The Prison Policy Initiative (PPI), which has closely tracked and worked on the issue for decades, estimates that roughly half of the US population now lives in a city, county, or state that has moved to end or restrict prison gerrymandering.
But when counting the country’s population, the US Census Bureau still uses a “usual residence” rule – essentially, people are counted where they live and sleep most of the time.
That means the bureau generally counts incarcerated people at the correctional facility where they are held.
However, that system is misguided, said Mike Wessler, PPI’s communications director. “It kind of ignores some of the truths about incarceration – people move frequently and people aren’t incarcerated for that long (of a) period of time, most of the time,” Wessler said.
“A lot of time they’re there just for a handful of days.
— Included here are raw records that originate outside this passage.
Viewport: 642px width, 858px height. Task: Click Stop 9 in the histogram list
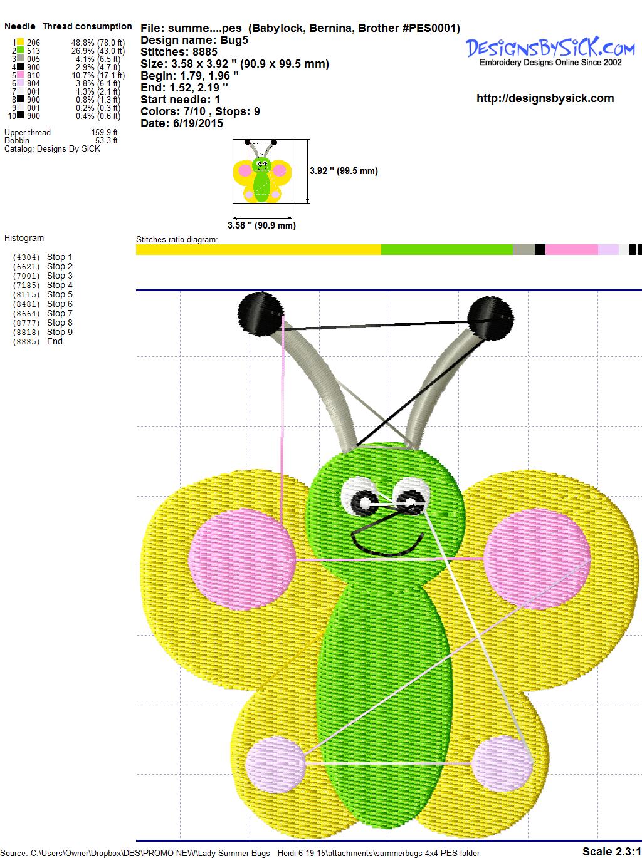(x=60, y=332)
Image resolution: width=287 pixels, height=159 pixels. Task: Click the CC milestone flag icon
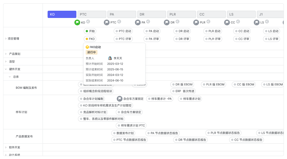[227, 22]
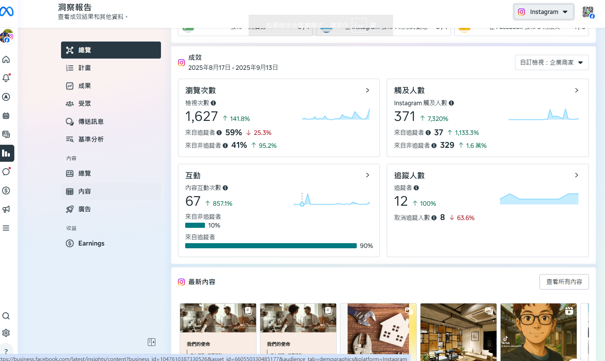The image size is (605, 361).
Task: Click the 來自追蹤者 90% progress bar
Action: (271, 246)

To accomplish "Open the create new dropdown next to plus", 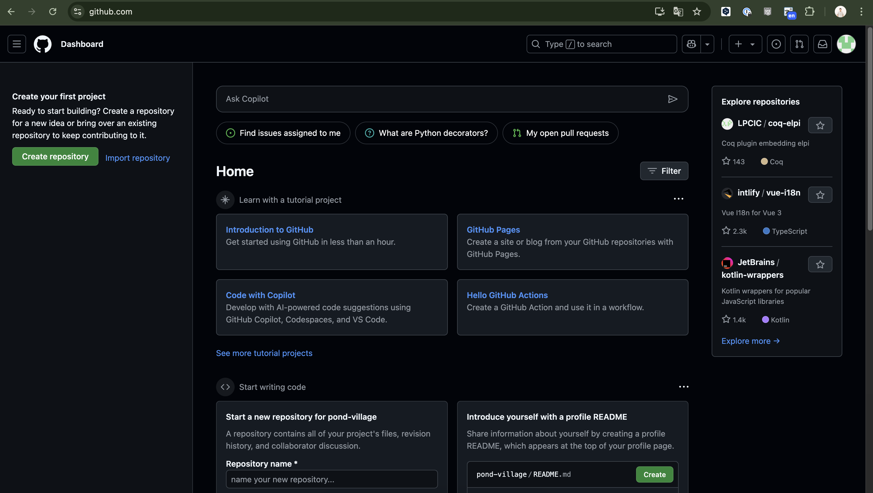I will [x=753, y=44].
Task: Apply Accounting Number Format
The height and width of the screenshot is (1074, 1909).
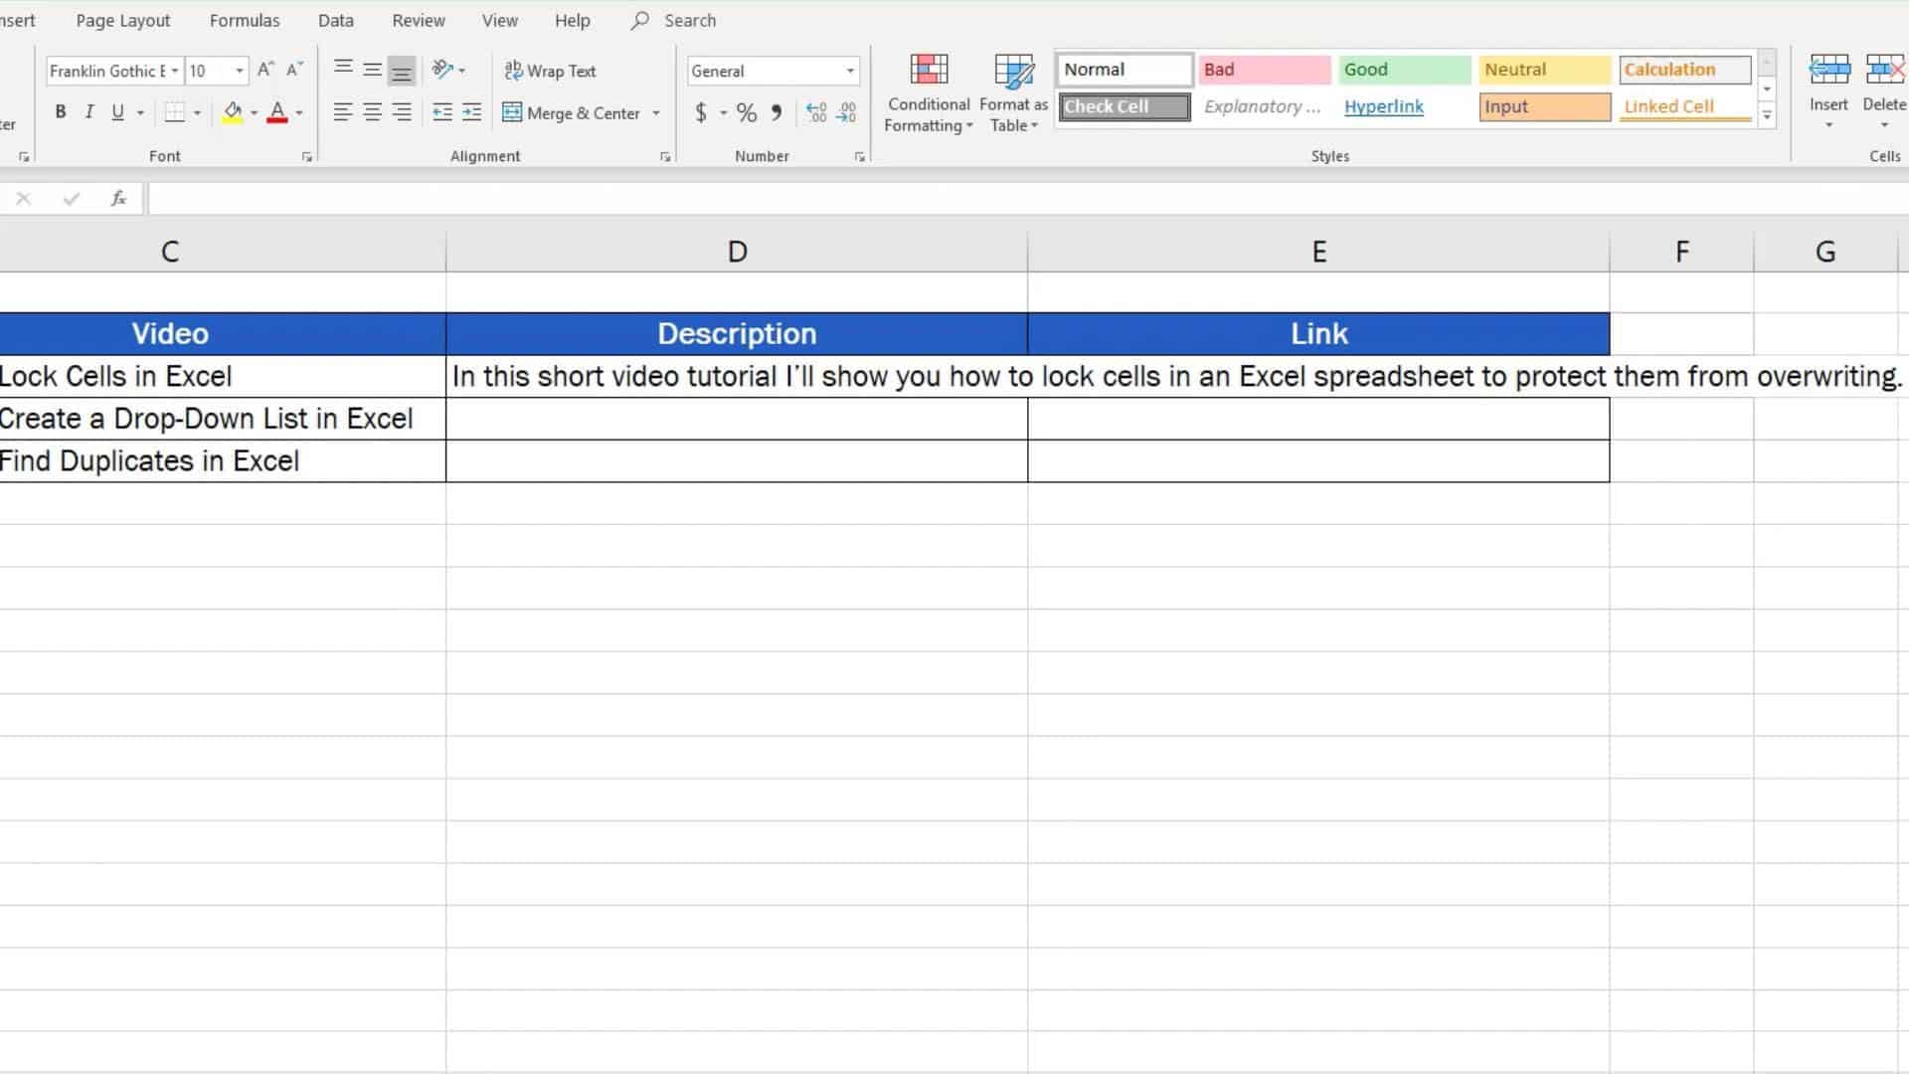Action: (x=702, y=112)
And if they happen to be there for the wrong days, they’re counted in the wrong place for 10 years.”
Such counts can distort a state legislative district by between 8% to 12%, which can effectively translate to 90 people having the same amount of political clout in one district as 100 do in another district, Wessler said.
And the practice can have a disproportionate effect on minority populations. Black people comprise about 14% of the U.S. population, but more than a third of the U.S. prison and jail population, PPI has found.
In Montana, a conservative-leaning state with many vast rural areas, lawmakers last year voted to end prison gerrymandering.
Montana State Senator Jason Small, a Republican whose district is home to two Native American reservations, said the old system could distort how indigenous populations were represented.
Native Americans make up about 7% of the state’s population, but at least 20% of the state prison population, research has found.
“It’s extremely disproportionate … those numbers really matter to the areas where they come from,” said Small, a member of the Northern Cheyenne Tribe.
US Rep. Deborah Ross of North Carolina, whose congressional district includes Central Prison, which houses male death row prisoners, is spearheading federal legislation to try to make changes nationwide.
“I’m not fighting to have all the people in Central Prison be counted in my district,” she said. “I think it’s better for them and their families to be counted where they’re from.”
She recalled getting mail from people from Central Prison when she was a state legislator.
“And a lot of it was complaining about the system of justice in the place where they lived, which was not the place that I represented,” she said.
“Accountability for the criminal justice system in a lot of our local areas doesn’t make its way up the pipeline to somebody who might be able to do something about it who represents that area,” said Ross.
Critics of the burgeoning practice of counting incarcerated people at their home address say it could hurt localities where prisons are located if local governments end up losing money because of the ensuing lower populations. But Wessler said population was just one of many factors that go into decisions about, for example, where and how to distribute public funds.
“People often worry that when you address prison gerrymandering it’s going to cost prison communities money, and it’s just not true,” he said.
While most of the dozen or so states to tackle the issue statewide are more traditionally Democratic-leaning, Small appeared open to the idea that other conservative-leaning states could follow suit after the action in Montana.
“I don’t know why they wouldn’t … other than an executive burden of tracking these people and making sure their numbers go to the right places,” he said. “I mean, I don’t understand what that hurts.”
He said when it came down to it, there really was not much of a battle over the issue in his state “because people sort of wanted to do the right thing.”
“I’ve passed some big, contentious shit and that thing wasn’t even a blip on the radar,” he said. “People knew there was an issue and we just fixed it.”